▶ [Task to complete]: Please pick out and copy every line of the rows below that contains the string "agent". Case counts, so a line matches only when its capitals and lowercase letters agree with it.

━━━━━━━━━━━━━━━━━━━━

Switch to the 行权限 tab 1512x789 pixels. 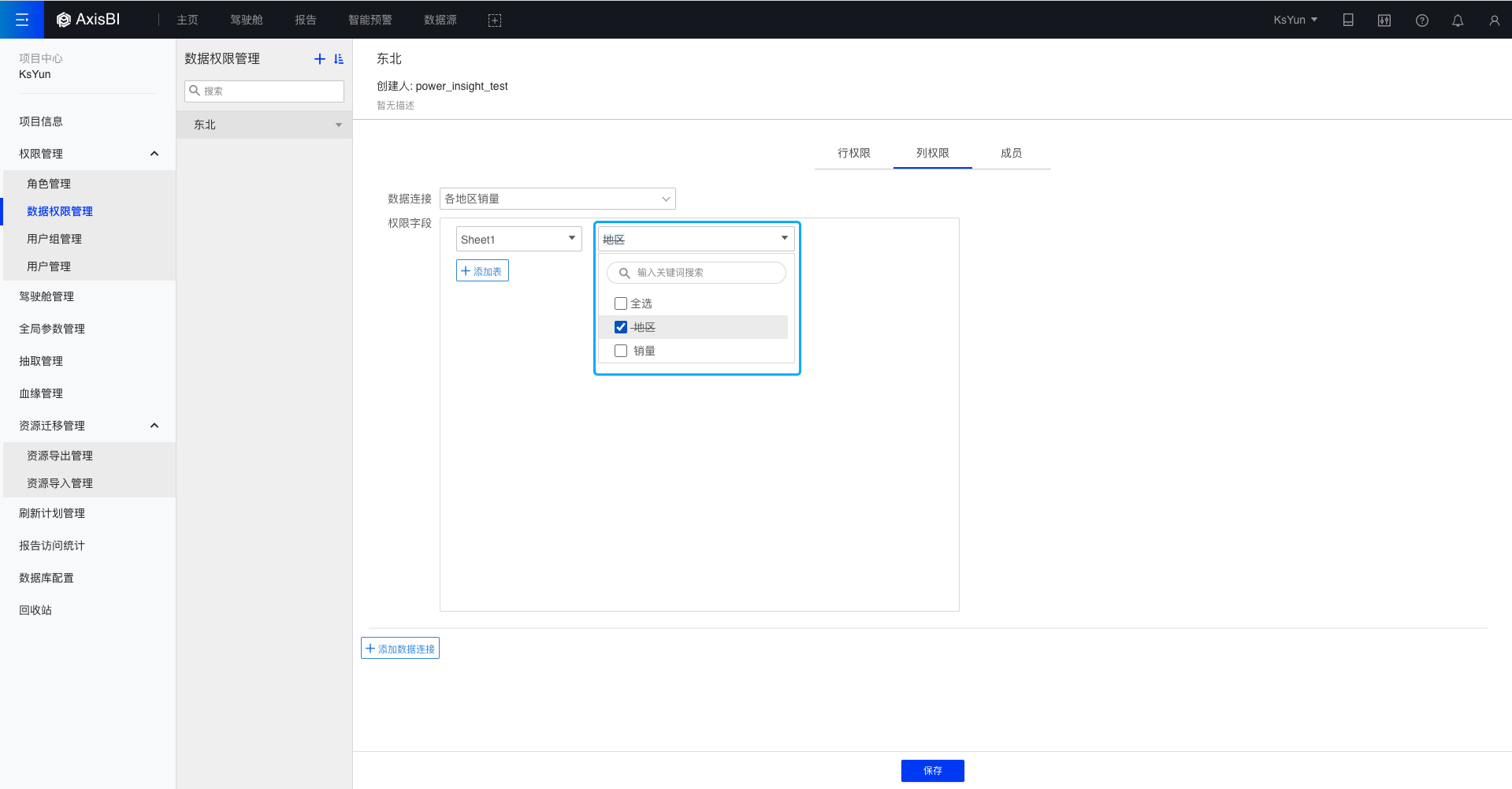click(853, 153)
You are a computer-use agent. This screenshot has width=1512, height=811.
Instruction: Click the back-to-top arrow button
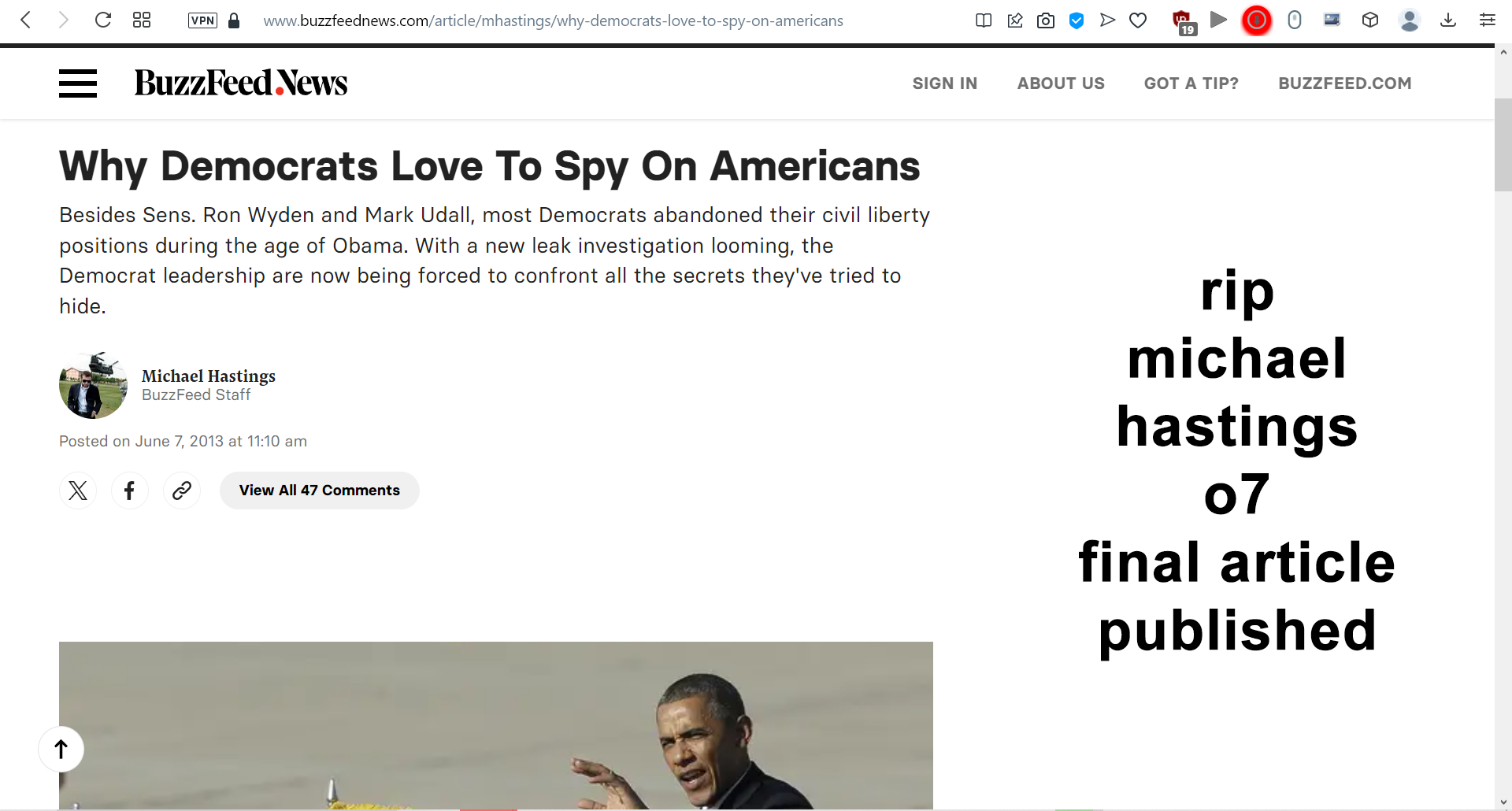61,749
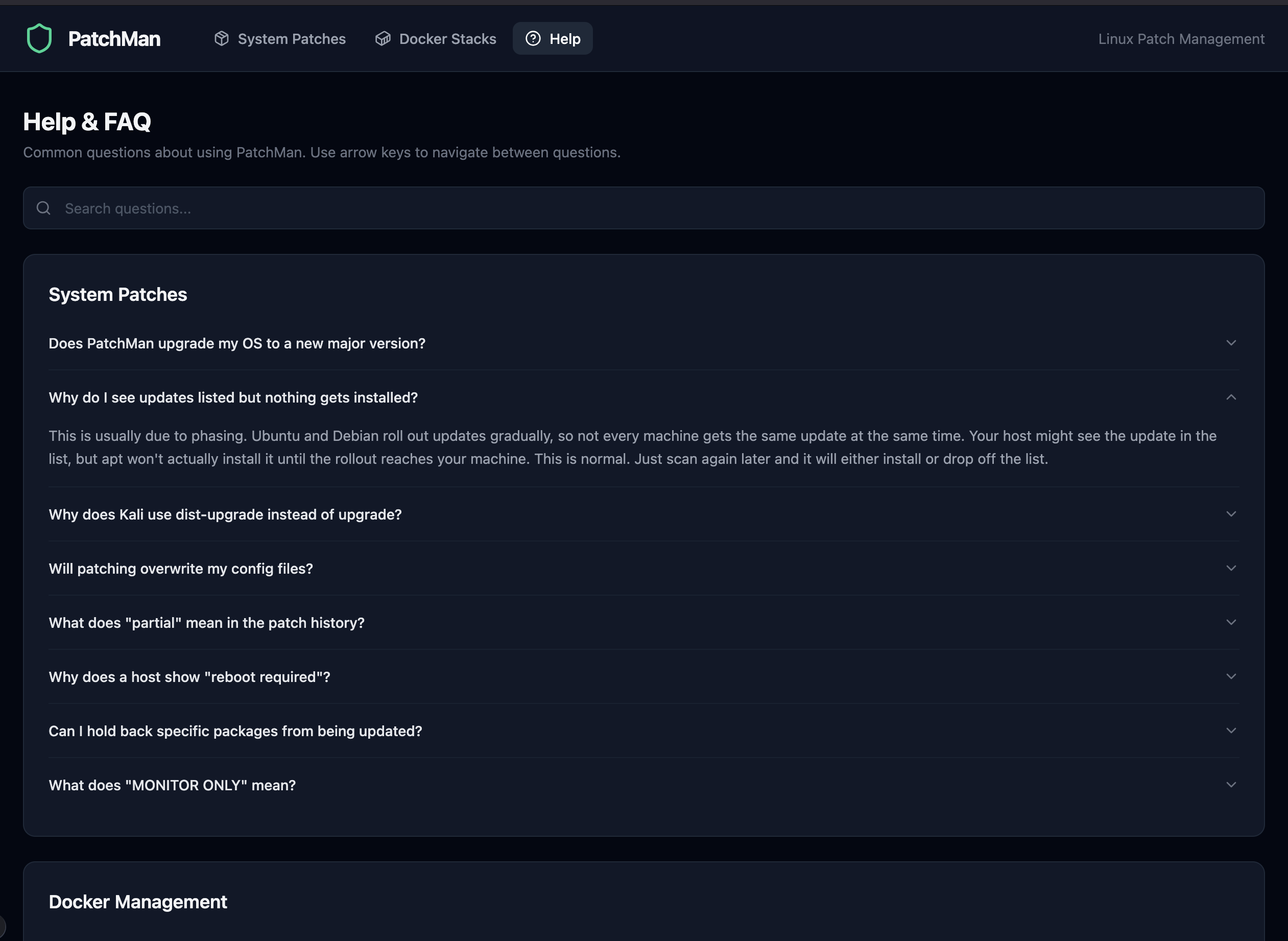Open the Docker Stacks navigation item
Image resolution: width=1288 pixels, height=941 pixels.
tap(447, 38)
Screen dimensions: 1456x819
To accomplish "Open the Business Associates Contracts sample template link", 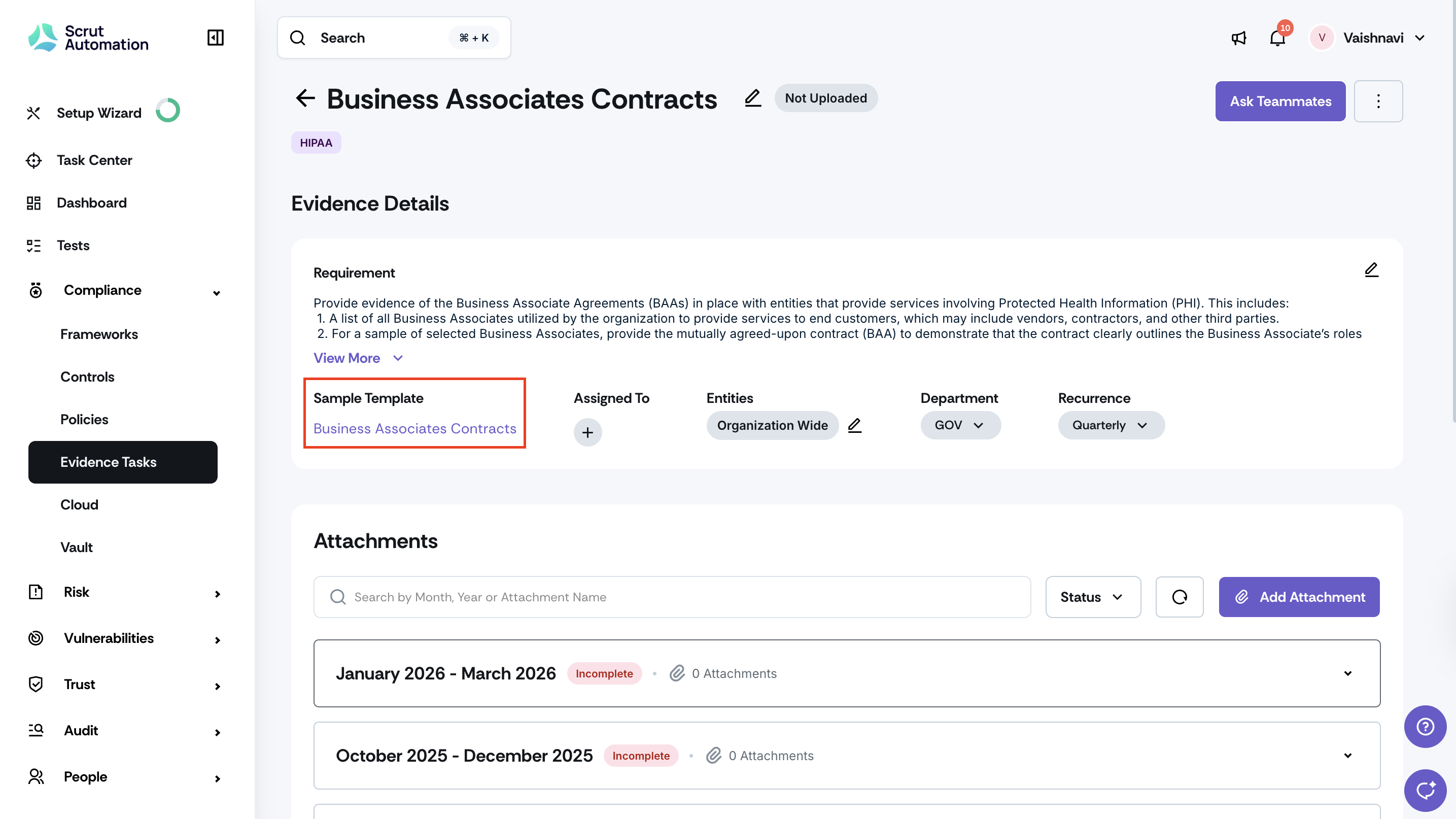I will point(414,428).
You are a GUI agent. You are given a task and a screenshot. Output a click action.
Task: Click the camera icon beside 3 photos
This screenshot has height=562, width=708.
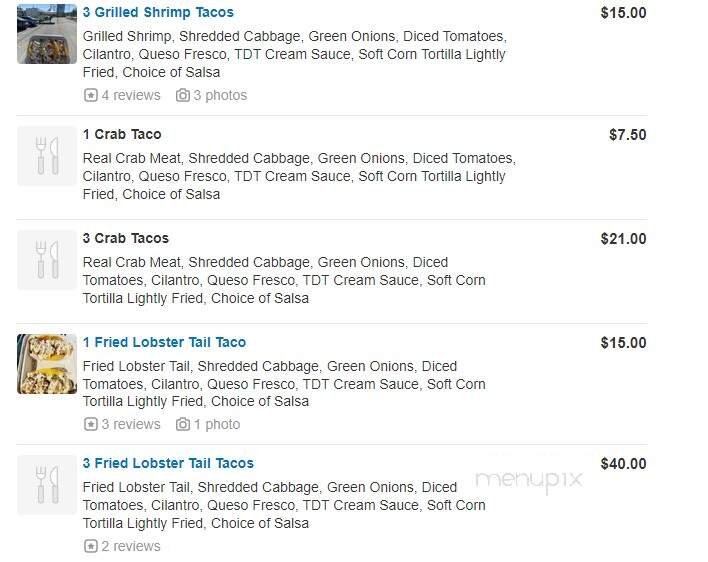(183, 96)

━━━━━━━━━━━━━━━━━━━━

▶ [Finished exercise]:
You are a computer-use agent. This screenshot has width=1512, height=811.
You are a GUI agent. You are given a task and a screenshot. Output a click action.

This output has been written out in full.